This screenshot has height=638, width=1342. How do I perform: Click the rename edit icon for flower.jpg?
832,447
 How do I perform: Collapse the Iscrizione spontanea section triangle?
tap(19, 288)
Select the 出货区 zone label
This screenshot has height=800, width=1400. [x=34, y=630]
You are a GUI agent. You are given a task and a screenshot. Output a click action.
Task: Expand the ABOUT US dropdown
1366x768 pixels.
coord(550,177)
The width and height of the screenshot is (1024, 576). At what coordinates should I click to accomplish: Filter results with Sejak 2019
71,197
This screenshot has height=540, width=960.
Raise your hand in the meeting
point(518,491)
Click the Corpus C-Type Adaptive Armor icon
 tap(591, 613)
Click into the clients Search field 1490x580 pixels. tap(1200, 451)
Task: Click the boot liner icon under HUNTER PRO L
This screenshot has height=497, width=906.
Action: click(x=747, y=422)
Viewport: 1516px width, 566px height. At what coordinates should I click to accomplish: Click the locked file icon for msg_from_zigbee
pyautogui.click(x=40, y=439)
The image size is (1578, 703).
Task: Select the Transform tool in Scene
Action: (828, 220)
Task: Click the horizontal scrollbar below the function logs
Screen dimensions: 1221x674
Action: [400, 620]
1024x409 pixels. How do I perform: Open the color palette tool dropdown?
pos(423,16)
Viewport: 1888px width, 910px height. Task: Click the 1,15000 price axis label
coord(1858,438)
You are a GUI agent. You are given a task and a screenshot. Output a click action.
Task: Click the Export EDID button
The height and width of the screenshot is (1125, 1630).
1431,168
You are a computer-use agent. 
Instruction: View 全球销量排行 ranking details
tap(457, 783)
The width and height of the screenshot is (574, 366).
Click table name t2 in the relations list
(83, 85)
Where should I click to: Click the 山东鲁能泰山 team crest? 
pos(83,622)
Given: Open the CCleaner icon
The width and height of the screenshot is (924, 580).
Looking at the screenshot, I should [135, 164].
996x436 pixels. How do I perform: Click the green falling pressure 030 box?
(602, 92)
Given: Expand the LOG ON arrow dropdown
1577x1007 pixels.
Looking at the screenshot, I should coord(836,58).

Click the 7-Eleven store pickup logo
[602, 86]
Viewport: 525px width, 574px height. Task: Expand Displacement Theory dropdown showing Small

● ● ●

The data above should be returned exactly as written.

Answer to this problem:
This screenshot has height=638, width=1342. How do I perform: Click the rename edit icon for flower.jpg?
832,447
 How do I perform: Collapse the Iscrizione spontanea section triangle?
tap(19, 288)
Select the 出货区 zone label
This screenshot has height=800, width=1400. [x=34, y=630]
You are a GUI agent. You are given a task and a screenshot. Output a click action.
Task: Expand the ABOUT US dropdown
1366x768 pixels.
coord(550,177)
The width and height of the screenshot is (1024, 576). At what coordinates should I click to accomplish: Filter results with Sejak 2019
71,197
This screenshot has height=540, width=960.
Raise your hand in the meeting
point(518,491)
Click the Corpus C-Type Adaptive Armor icon
 tap(591, 613)
Click into the clients Search field 1490x580 pixels. tap(1200, 451)
Task: Click the boot liner icon under HUNTER PRO L
This screenshot has height=497, width=906.
Action: click(x=747, y=422)
Viewport: 1516px width, 566px height. At what coordinates should I click to accomplish: Click the locked file icon for msg_from_zigbee
pyautogui.click(x=40, y=439)
The image size is (1578, 703).
Task: Select the Transform tool in Scene
Action: (828, 220)
Task: Click the horizontal scrollbar below the function logs
Screen dimensions: 1221x674
Action: [400, 620]
1024x409 pixels. How do I perform: Open the color palette tool dropdown?
pos(423,16)
Viewport: 1888px width, 910px height. Task: Click the 1,15000 price axis label
coord(1858,438)
You are a GUI agent. You are given a task and a screenshot. Output a click action.
Task: Click the Export EDID button
The height and width of the screenshot is (1125, 1630).
1431,168
You are a computer-use agent. 
Instruction: View 全球销量排行 ranking details
tap(457, 783)
The width and height of the screenshot is (574, 366).
Click table name t2 in the relations list
(83, 85)
Where should I click to: Click the 山东鲁能泰山 team crest? 
pos(83,622)
Given: Open the CCleaner icon
The width and height of the screenshot is (924, 580).
Looking at the screenshot, I should [135, 164].
996x436 pixels. How do I perform: Click the green falling pressure 030 box?
(602, 92)
Given: Expand the LOG ON arrow dropdown
1577x1007 pixels.
Looking at the screenshot, I should coord(836,58).

Click the 7-Eleven store pickup logo
[602, 86]
Viewport: 525px width, 574px height. Task: Expand Displacement Theory dropdown showing Small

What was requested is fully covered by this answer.